▸ **What to produce**
Write out exactly the lines from the one containing "Viewport: 1080px width, 580px height." to the end of the material, both ends included, and nothing else. Leave pictures out.

▸ **Source material**
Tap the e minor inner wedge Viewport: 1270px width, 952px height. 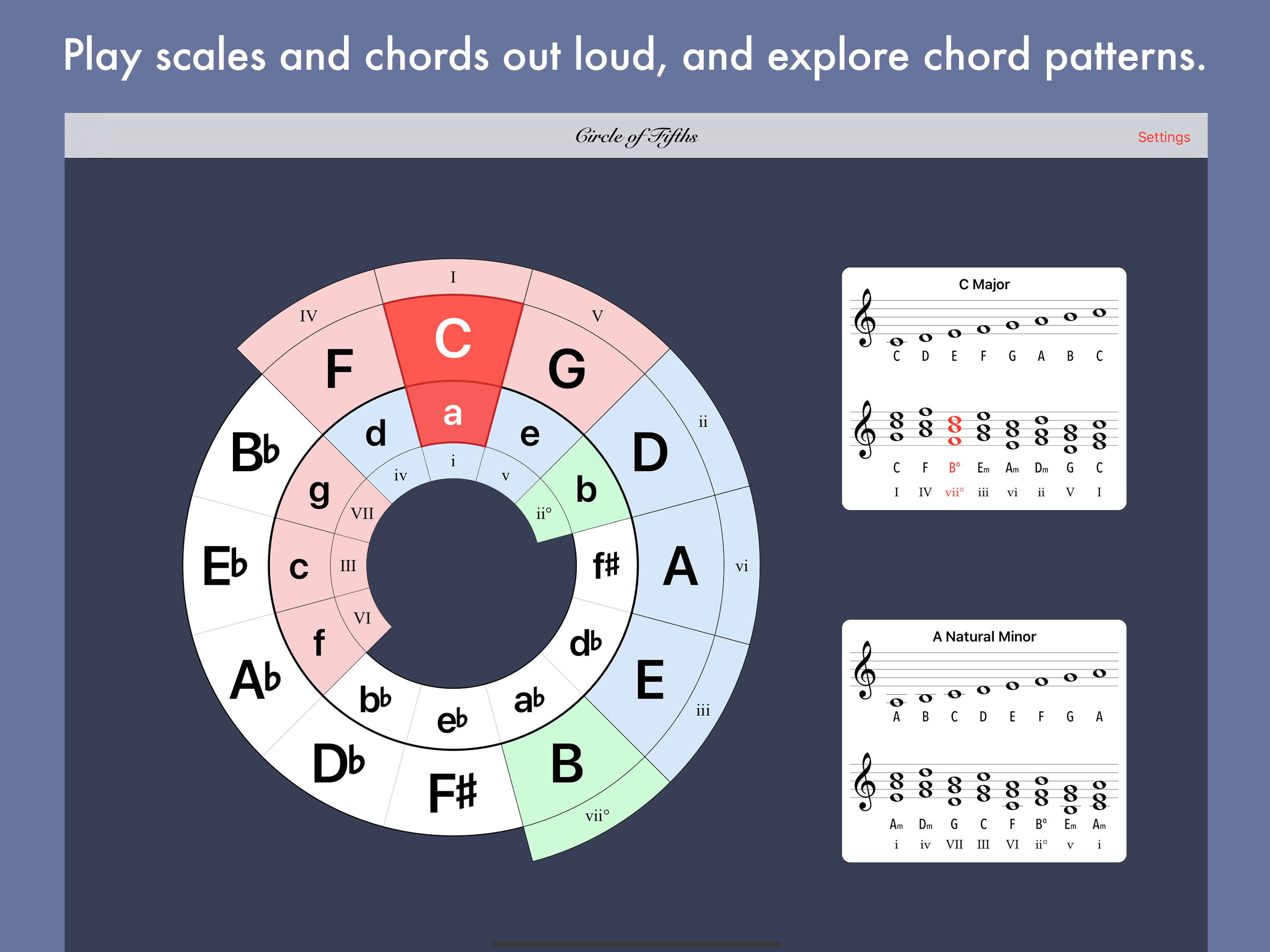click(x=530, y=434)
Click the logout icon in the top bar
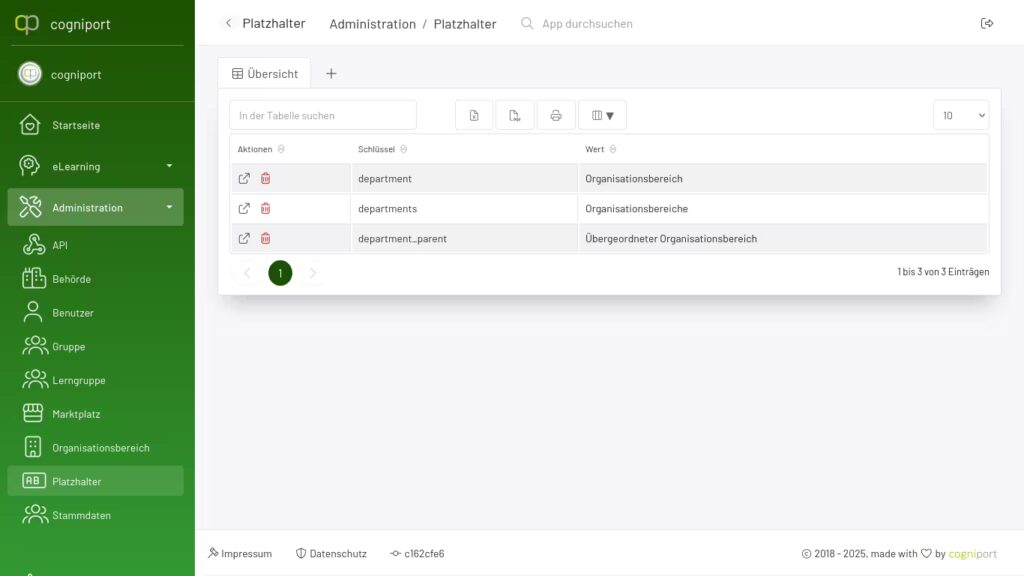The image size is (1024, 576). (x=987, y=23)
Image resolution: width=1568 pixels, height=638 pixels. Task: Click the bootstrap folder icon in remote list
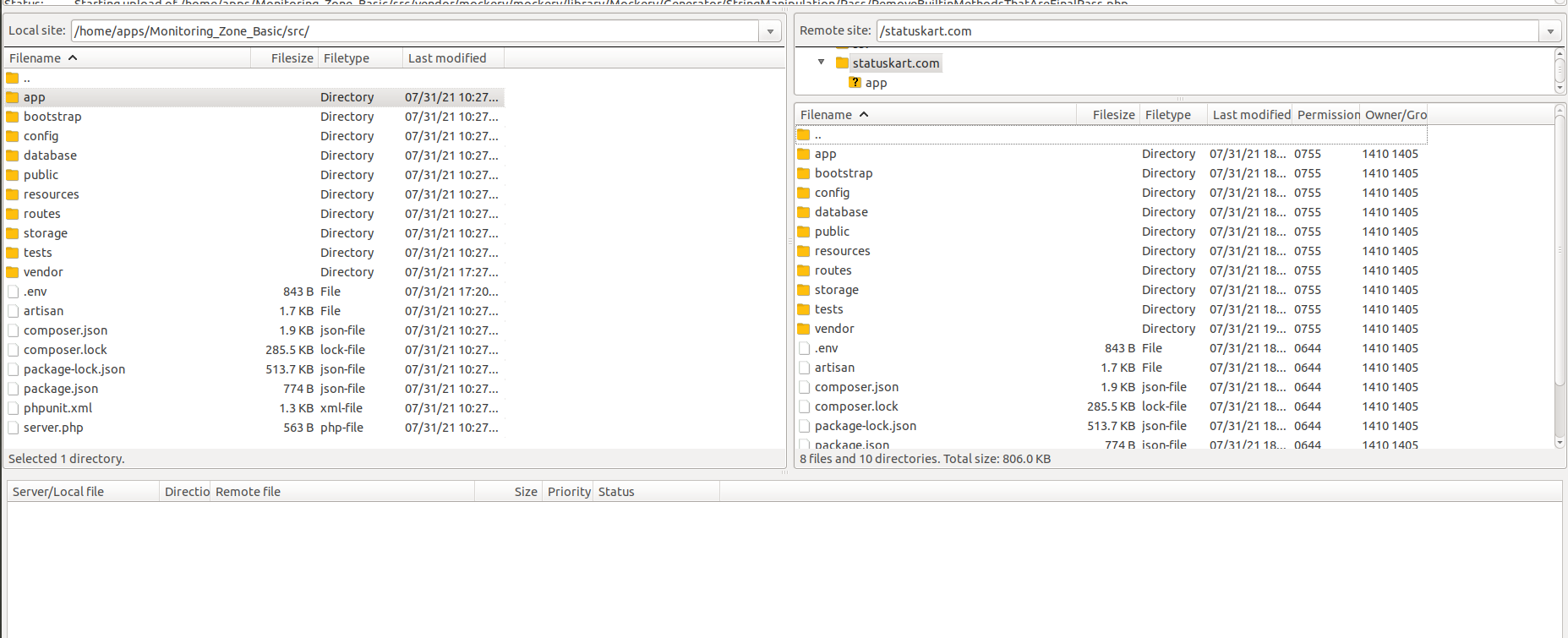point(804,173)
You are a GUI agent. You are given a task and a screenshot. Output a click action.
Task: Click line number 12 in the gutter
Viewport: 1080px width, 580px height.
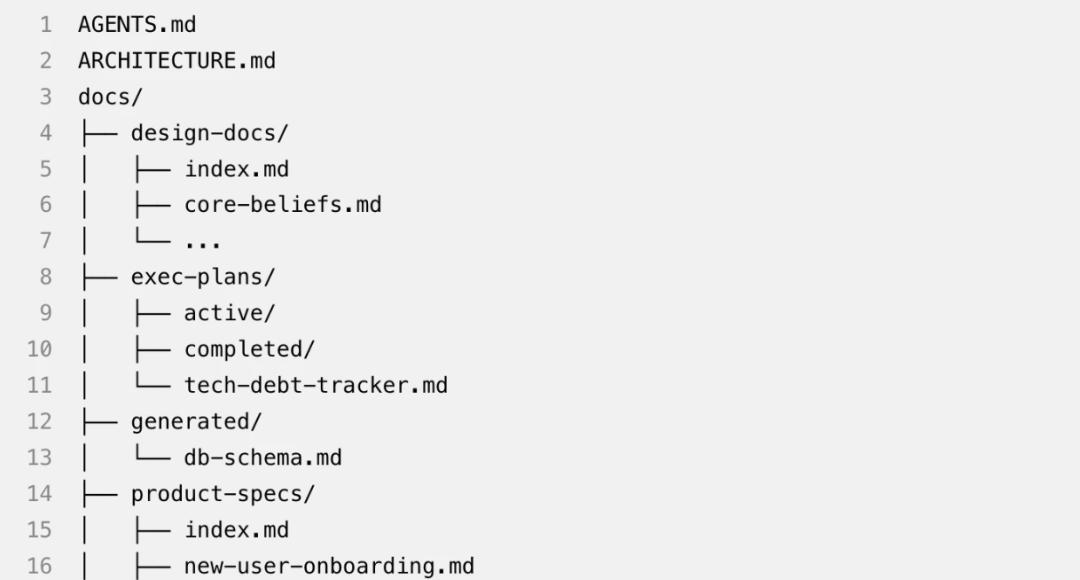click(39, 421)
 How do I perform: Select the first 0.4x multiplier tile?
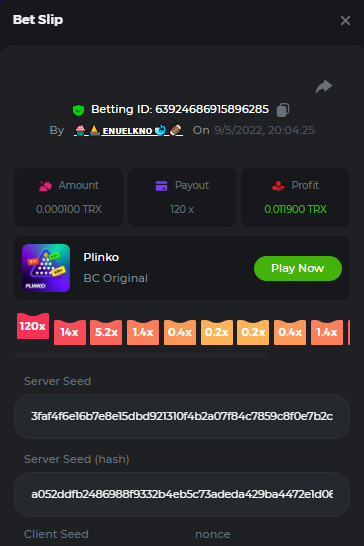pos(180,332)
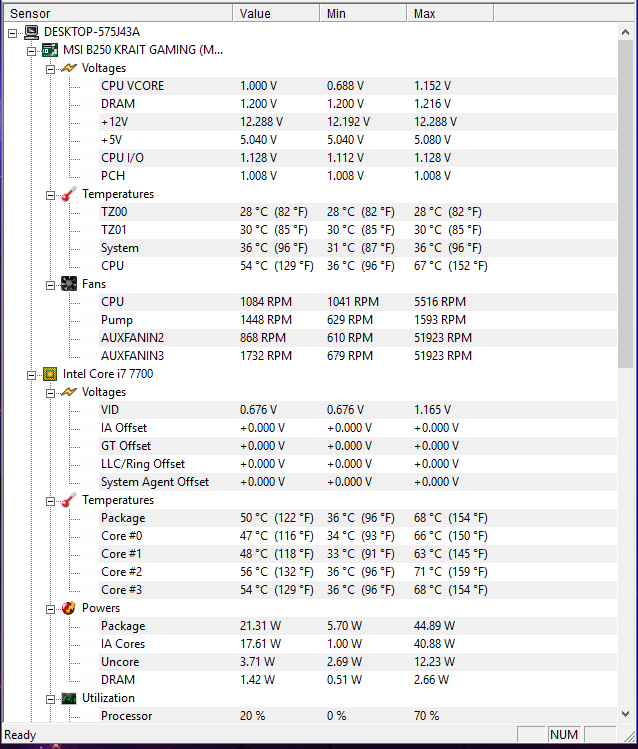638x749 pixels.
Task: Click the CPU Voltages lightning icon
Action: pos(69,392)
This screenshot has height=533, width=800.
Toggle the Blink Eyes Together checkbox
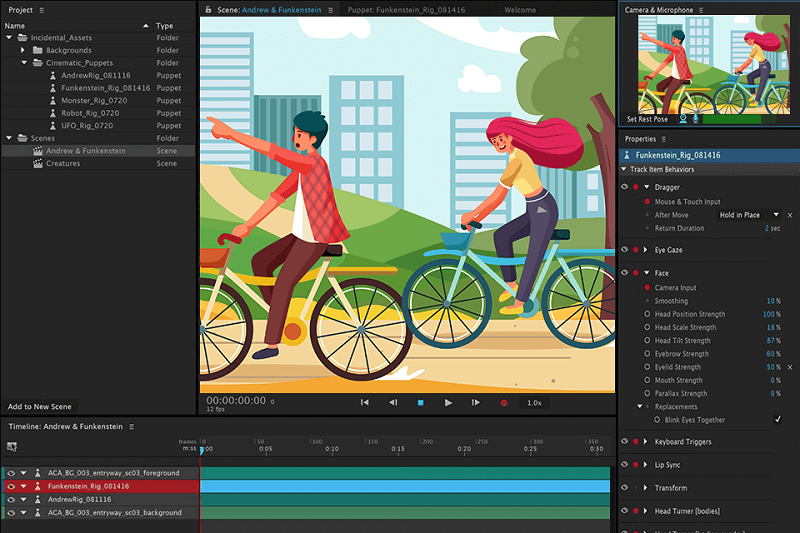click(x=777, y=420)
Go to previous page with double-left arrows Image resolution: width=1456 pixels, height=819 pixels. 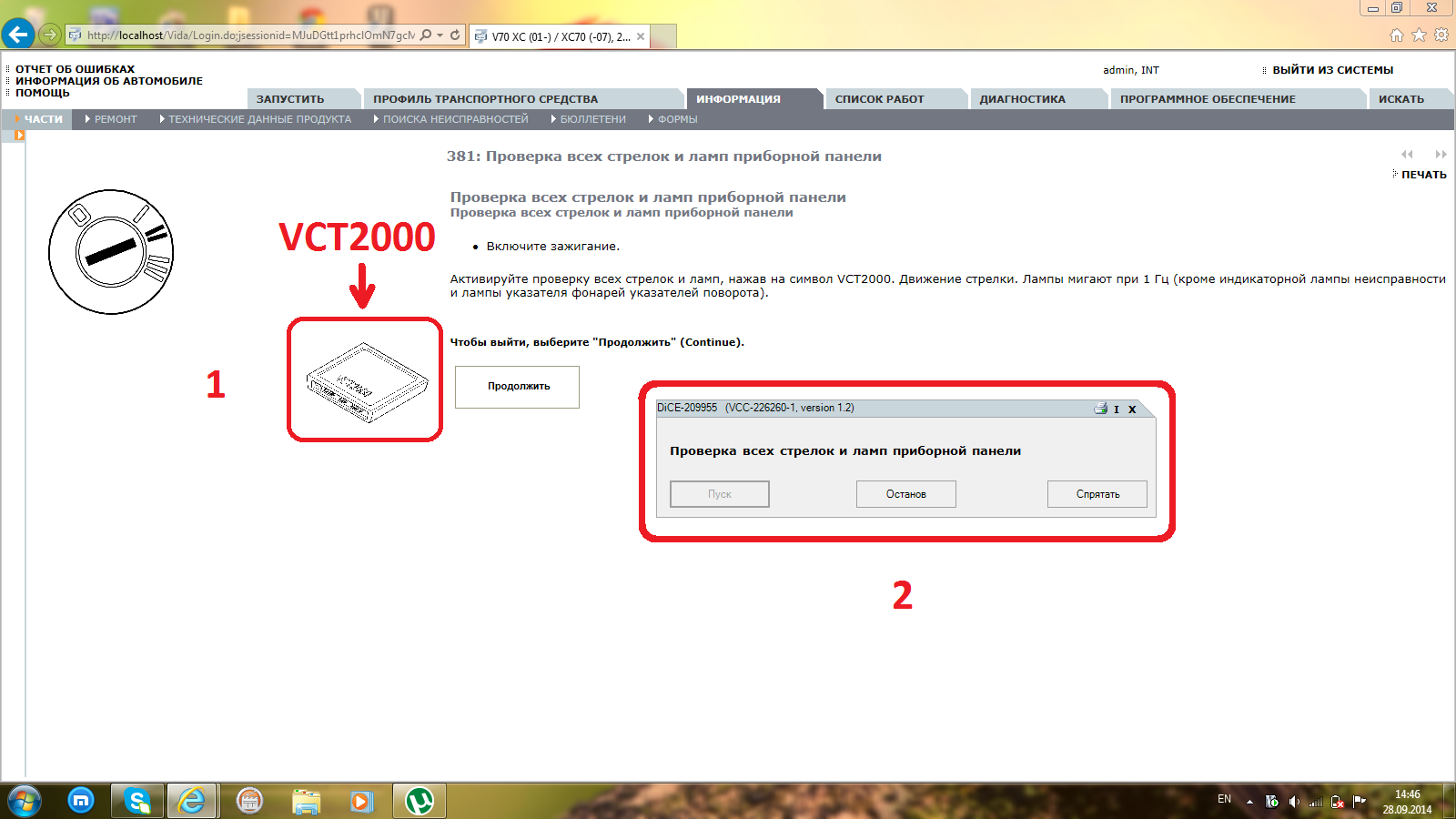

▸ **Your response**
Viewport: 1080px width, 580px height.
click(39, 421)
 How do I perform: Select the first 0.4x multiplier tile?
pos(180,332)
638x749 pixels.
Task: Click the CPU Voltages lightning icon
Action: pos(69,392)
This screenshot has height=533, width=800.
Toggle the Blink Eyes Together checkbox
click(x=777, y=420)
Go to previous page with double-left arrows Image resolution: width=1456 pixels, height=819 pixels. 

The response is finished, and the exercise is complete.